━━━ Reading text ━━━

[threepointone]

Just came home from the national semiconductor seminar at AES. Turns out that they're coming out with a new headphone buffer IC that's being announced in two weeks, the LME49600. It's virtually identical to the BUF634 in terms of specs; it's capable of +/-1900V/us, has 190Mhz bandwidth, 3nv/hz noise, and +/-250mA drive current (of course, these are rather preliminary, and I might have copied something down wrong, but it's definitely close to or better than the BUF634 in specs). Considering how bad TI's been with keeping their things in stock, I think it's a good time to start considering this new buffer.

National seems to be pretty dedicated to audio now--they've been designing these chips with audio in mind from the start (unlike most of the op-amps we've been using). This also means they'll be spec'ing most things at reasonable audio conditions, unlike most of the other IC manufacturers.

btw, there's also a new audio current-feedback IC and a new CMOS audio opamp coming out from national.

 

[ezkcdude]

Quote:

Originally Posted by threepointone /img/forum/go_quote.gif Just came home from the national semiconductor seminar at AES. Turns out that they're coming out with a new headphone buffer IC that's being announced in two weeks, the LME49600. It's virtually identical to the BUF634 in terms of specs; it's capable of +/-1900V/us, has 190Mhz bandwidth, 3nv/hz noise, and +/-250mA drive current (of course, these are rather preliminary, and I might have copied something down wrong, but it's definitely close to or better than the BUF634 in specs). Considering how bad TI's been with keeping their things in stock, I think it's a good time to start considering this new buffer. National seems to be pretty dedicated to audio now--they've been designing these chips with audio in mind from the start (unlike most of the op-amps we've been using). This also means they'll be spec'ing most things at reasonable audio conditions, unlike most of the other IC manufacturers. btw, there's also a new audio current-feedback IC and a new CMOS audio opamp coming out from national.

Good looking out!

 

[Sarchi]

Thanks a lot for the update, this is good news.

 

[jsiau]

I have tested the new National LME49600 and it is indeed a drop-in replacement for the BUF634 in most applications. The LME49600 actually outperforms the BUF634 in some respects. I have approved these new LME49600 for use in our HPA2(tm) headphone amplifier (the HPA2(TM) is in our DAC1 and many of our other products). We use the BUF634 inside the feedback loop of a unity-gain amplifier. In this configuration, the BUF634 and the LME49600 perform identicaly. BTW I do not recommend using either part outside of a feedback loop.

 

[NelsonVandal]

Quote:

Originally Posted by jsiau /img/forum/go_quote.gif I have tested the new TI part....

What TI part are you refering to, a new buffer?

 

[gtp]

So how is this looking for the Pimeta???

 

[jsiau]

Quote:

Originally Posted by NelsonVandal /img/forum/go_quote.gif What TI part are you refering to, a new buffer?

━━━

* Prompt a
The forum thread gives preliminary specifications for the LME49600. List each one.

━━━ Exercise inputs ━━━

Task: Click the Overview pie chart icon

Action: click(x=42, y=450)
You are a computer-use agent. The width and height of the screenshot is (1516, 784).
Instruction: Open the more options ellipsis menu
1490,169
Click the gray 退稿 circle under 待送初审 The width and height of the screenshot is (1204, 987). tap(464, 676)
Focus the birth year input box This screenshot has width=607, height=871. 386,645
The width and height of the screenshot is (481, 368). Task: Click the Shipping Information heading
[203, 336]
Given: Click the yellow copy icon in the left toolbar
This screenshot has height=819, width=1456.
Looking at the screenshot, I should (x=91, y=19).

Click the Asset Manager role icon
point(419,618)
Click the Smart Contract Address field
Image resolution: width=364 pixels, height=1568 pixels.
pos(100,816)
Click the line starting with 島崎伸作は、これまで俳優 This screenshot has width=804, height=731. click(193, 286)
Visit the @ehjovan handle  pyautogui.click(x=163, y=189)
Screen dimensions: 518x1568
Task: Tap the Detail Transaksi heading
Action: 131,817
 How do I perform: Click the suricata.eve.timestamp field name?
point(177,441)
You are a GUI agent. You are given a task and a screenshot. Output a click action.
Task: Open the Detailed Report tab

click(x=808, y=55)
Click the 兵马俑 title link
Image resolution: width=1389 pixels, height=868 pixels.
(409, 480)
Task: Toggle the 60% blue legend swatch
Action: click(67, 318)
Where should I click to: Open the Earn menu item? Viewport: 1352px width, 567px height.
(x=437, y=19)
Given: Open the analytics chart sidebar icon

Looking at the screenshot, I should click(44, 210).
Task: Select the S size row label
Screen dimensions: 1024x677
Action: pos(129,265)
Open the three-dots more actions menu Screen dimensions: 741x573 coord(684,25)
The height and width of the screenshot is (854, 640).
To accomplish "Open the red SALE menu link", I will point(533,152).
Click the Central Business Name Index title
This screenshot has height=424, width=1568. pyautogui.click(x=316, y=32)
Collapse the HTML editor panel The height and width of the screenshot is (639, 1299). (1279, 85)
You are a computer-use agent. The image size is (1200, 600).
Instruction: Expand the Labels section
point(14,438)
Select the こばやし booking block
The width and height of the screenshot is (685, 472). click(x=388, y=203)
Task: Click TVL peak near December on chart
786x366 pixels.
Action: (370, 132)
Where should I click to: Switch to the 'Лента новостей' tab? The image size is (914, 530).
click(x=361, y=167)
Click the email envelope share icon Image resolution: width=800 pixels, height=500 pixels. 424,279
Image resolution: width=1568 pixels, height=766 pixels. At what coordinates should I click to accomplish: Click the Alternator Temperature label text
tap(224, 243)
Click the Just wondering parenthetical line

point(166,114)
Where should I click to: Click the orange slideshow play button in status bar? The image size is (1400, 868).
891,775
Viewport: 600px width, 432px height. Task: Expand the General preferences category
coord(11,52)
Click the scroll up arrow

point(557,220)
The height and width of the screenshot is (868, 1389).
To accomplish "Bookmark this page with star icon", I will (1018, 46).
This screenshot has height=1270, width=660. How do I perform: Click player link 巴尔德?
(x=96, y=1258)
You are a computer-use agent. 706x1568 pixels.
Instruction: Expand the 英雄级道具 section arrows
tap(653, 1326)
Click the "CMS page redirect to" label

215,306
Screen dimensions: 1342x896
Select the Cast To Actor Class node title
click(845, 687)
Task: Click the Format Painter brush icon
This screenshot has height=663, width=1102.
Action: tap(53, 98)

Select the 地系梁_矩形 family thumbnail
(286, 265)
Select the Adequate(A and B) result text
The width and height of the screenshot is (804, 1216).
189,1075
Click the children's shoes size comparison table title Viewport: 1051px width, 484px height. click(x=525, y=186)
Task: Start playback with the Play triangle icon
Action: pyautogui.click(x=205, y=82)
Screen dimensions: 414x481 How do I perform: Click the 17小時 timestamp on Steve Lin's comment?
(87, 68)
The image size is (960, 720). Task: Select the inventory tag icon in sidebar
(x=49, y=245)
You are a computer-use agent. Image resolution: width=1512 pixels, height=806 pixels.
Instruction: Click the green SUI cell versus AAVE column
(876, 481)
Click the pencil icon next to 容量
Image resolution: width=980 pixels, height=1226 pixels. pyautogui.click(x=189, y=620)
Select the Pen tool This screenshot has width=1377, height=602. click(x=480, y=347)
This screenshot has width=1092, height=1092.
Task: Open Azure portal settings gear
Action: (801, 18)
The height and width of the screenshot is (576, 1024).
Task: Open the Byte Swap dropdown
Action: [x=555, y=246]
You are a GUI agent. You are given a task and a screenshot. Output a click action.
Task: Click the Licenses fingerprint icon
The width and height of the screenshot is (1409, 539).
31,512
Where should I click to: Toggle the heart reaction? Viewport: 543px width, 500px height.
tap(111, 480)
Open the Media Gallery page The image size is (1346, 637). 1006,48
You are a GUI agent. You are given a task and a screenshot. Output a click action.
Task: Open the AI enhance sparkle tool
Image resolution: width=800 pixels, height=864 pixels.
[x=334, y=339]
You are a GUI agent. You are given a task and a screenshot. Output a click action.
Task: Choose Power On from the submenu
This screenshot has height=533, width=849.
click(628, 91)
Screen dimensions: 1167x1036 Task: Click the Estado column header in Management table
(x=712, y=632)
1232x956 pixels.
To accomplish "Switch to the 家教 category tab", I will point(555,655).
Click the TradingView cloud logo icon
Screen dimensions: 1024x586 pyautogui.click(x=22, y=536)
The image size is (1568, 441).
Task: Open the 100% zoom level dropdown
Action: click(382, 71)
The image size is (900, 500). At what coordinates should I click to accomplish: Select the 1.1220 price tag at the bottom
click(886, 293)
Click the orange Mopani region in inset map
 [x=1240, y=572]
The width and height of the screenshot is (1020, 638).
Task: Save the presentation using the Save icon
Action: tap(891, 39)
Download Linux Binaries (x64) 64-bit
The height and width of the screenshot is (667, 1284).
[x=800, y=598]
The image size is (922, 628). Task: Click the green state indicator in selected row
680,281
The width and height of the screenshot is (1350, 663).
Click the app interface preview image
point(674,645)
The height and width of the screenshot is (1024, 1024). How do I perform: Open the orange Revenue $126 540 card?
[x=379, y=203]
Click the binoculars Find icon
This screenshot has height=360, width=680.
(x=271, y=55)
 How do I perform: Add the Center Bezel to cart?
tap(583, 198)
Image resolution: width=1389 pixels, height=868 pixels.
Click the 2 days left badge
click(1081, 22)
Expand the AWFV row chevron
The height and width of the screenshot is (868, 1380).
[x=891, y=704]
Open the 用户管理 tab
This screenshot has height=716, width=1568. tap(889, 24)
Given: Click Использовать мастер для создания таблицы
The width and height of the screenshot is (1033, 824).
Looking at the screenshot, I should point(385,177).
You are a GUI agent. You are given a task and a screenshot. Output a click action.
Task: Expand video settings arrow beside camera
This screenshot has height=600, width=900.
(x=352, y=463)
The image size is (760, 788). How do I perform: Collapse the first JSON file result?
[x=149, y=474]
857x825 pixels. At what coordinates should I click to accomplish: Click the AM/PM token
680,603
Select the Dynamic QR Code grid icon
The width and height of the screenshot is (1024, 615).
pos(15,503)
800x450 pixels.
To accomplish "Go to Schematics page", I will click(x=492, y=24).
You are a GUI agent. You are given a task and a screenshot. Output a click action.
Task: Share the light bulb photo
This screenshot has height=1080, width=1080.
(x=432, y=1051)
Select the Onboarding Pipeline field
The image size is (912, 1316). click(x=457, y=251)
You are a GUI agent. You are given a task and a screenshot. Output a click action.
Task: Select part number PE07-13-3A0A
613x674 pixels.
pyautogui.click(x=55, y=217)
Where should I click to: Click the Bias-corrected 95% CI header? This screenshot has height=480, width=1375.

━━━

* Prompt b
In the records, start at the line that has "800x450 pixels." and continue through the end of the records. Rewrite those lines with "GUI agent" changed to "interface agent", and leave everything else as it is.

* Written solution a
- Slew rate: +/-1900V/us
- Bandwidth: 190Mhz
- Noise: 3nv/hz
- Drive current: +/-250mA

* Written solution b
800x450 pixels.
To accomplish "Go to Schematics page", I will click(x=492, y=24).
You are a interface agent. You are given a task and a screenshot. Output a click action.
Task: Share the light bulb photo
This screenshot has height=1080, width=1080.
(x=432, y=1051)
Select the Onboarding Pipeline field
The image size is (912, 1316). click(x=457, y=251)
You are a interface agent. You are given a task and a screenshot. Output a click action.
Task: Select part number PE07-13-3A0A
613x674 pixels.
pyautogui.click(x=55, y=217)
Where should I click to: Click the Bias-corrected 95% CI header? This screenshot has height=480, width=1375.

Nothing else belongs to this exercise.